To be blunt, the opinion of Twitter user "VandelayBTC" or Michael Saylor 
(who holds $4.6billion worth of BTC) on as-yet-undecided matters of SEC 
enforcement and US case law are about as relevant to our cryptographic 
choices here as Google's human rights record in China would be in the 
question of whether to implement Activity Pub in golang, or moxie's 
early State Department funding in the question of whether to bridge to 
the Signal Protocol.  You are doubling down on fear-mongering and 
trotting out your personal political beliefs instead of apologizing for 
slandering the objectivity and ethics of your colleagues.  Off-topic and 
disrespectful.

But while we're on this topic, let me respond to "various chains listed 
in the DID method registry," which is a factual error that actually 
bears on the issues at hand. The DID method registry lists export data 
models, some of which take advantage of cryptographic primitives and 
data models used in blockchain applications.  That's it, that's the 
entirety of their relationship to cryptocurrency. Those data models are 
simply neutral technical documents, like IETF RFCs, multikey entries in 
the multiformats codec table, or the machine-readable LD signature 
suites you contributed to.  No DID method I've yet seen is in any way 
bound to one chain or one token (whether that token be a security, a 
commodity, both, or neither) so all of this still smacks of ad hominem, 
guilt-by-association, and overreaching, paranoid appeals to quo vadis. 
DID Methods work across entire "virtual machines" (did:eth), "runtimes" 
(polkadot) and families of chains (DID:BTC). What makes a given token a 
security, a commodity, or both is the typically capital-intensive 
process of fundraising to launch a specific chain produced by nodes 
(i.e. "instances") running a given runtime (i.e. "codebase"), not the 
codebase of the runtime that creates the chain.  This maps neatly to 
AP's instance/implementation distinction-- an instance can be illegal 
once deployed, but the implementation it instantiates is just code 
(which will hopefully remain free speech as a matter of settled US case 
law, Tornado Cash notwithstanding).
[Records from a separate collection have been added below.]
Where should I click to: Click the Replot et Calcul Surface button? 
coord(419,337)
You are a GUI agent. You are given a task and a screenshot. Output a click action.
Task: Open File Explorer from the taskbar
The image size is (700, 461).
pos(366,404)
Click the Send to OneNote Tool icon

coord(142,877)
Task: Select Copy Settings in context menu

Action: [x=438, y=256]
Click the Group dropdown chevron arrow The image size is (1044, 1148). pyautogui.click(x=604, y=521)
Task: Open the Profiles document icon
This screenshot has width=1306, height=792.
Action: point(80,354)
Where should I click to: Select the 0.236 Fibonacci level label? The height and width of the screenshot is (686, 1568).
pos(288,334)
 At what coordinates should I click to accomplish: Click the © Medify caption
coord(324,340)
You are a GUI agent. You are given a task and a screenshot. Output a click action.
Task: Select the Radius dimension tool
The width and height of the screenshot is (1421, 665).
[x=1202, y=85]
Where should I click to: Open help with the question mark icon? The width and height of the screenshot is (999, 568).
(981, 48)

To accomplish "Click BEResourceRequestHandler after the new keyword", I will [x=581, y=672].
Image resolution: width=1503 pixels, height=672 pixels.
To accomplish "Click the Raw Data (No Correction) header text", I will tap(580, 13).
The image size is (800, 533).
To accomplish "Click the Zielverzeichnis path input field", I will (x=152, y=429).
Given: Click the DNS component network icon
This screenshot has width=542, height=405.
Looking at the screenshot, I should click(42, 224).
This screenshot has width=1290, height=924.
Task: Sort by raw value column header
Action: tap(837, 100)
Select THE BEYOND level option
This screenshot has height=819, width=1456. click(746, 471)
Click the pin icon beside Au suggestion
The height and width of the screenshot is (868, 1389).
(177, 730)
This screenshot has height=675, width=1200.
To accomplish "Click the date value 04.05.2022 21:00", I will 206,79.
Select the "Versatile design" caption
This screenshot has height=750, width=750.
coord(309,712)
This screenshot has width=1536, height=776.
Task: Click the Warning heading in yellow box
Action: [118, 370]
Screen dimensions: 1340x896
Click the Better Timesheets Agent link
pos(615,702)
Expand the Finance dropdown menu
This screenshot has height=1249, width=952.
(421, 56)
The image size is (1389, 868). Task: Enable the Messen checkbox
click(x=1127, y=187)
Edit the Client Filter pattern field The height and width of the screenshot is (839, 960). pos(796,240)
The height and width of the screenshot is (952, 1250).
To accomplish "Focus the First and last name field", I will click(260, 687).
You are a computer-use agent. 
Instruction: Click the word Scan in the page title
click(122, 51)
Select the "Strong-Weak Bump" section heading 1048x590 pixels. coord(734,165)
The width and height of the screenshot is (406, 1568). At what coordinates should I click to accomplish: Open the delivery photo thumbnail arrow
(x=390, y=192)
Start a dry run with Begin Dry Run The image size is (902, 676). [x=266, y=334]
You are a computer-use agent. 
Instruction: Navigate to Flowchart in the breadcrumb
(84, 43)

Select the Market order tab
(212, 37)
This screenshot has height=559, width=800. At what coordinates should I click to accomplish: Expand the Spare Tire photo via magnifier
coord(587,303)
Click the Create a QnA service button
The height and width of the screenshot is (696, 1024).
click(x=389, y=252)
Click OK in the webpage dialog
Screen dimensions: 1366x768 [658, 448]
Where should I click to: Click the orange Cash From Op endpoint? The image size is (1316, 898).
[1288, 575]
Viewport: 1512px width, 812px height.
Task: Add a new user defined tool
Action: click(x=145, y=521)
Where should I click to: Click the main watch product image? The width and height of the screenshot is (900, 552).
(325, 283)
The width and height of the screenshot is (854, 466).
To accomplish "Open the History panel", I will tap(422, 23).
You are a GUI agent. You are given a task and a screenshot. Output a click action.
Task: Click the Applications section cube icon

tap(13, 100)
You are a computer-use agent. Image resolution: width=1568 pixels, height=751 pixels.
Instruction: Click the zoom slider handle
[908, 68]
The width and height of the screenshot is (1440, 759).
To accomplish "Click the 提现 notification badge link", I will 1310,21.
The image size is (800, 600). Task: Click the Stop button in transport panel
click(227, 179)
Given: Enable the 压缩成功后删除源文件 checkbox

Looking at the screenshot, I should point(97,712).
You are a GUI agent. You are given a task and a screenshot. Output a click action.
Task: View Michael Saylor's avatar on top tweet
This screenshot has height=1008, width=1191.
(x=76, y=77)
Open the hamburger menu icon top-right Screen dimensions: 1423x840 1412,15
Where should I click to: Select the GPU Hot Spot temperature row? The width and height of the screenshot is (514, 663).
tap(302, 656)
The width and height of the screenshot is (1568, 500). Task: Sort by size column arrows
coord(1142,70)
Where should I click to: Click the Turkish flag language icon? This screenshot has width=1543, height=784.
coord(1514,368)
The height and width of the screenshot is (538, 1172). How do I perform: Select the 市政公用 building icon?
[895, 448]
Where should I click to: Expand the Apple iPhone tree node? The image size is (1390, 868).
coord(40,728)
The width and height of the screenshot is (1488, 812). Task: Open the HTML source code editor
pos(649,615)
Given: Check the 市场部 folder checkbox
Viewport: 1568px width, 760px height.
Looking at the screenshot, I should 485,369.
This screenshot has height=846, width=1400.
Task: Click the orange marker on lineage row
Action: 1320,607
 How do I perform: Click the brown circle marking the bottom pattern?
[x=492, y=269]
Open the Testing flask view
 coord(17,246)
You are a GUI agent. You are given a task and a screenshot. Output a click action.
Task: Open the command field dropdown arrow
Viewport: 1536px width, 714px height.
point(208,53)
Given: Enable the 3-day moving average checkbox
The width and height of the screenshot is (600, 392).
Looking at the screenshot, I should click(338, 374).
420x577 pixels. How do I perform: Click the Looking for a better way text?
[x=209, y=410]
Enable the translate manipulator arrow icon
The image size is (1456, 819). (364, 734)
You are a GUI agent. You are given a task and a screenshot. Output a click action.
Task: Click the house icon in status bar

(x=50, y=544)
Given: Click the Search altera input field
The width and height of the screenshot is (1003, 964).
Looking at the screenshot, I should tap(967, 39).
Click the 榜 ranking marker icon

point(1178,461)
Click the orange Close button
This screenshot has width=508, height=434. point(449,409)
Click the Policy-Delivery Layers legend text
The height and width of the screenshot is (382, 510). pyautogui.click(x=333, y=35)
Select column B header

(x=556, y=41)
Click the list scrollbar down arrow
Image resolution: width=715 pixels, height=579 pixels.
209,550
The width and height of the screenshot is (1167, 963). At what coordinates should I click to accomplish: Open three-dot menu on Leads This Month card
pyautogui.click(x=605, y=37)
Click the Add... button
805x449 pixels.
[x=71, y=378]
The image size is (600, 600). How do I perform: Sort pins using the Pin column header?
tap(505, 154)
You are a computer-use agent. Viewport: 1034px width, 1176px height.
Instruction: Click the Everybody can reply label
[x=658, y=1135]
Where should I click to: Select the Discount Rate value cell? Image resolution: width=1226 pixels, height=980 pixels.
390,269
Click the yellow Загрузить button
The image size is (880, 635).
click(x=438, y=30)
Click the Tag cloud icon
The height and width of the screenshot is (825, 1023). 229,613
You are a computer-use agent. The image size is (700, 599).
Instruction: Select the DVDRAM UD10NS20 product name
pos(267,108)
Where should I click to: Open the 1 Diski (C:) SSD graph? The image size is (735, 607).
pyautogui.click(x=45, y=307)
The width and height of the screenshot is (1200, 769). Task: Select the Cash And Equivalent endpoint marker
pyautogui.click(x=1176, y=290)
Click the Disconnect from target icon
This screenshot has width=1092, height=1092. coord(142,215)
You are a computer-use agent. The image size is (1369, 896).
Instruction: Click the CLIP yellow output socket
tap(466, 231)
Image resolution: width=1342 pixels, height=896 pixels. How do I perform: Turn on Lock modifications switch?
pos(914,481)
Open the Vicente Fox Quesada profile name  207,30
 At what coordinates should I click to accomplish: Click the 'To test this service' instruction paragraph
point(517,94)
This is why the price, legal status, 
and management of Ethereum (the token) have no particular legal or 
ethical bearing on the European Commission using IBM middleware ("Besu") 
to spin up a permissioned EVM ledger (i.e. unrelated instance of the 
Ethereum codebase) to experiment with payment rails and to anchor DIDs 
in its R&D work on decentralized identities (did:ebsi). The very real 
possibility of Eth (the token) being declared a security and EVM 
research having been partly paid for by donations of "ill-gotten gains" 
on the part of ConsenSys or other early fundraising participants doesn't 
seem to have poisoned the fruit of the EVM codebase in the opinion of 
the European Commission, as EVM-based DID methods benefit the most 
mercenary and criminal holders of Eth in no particular way.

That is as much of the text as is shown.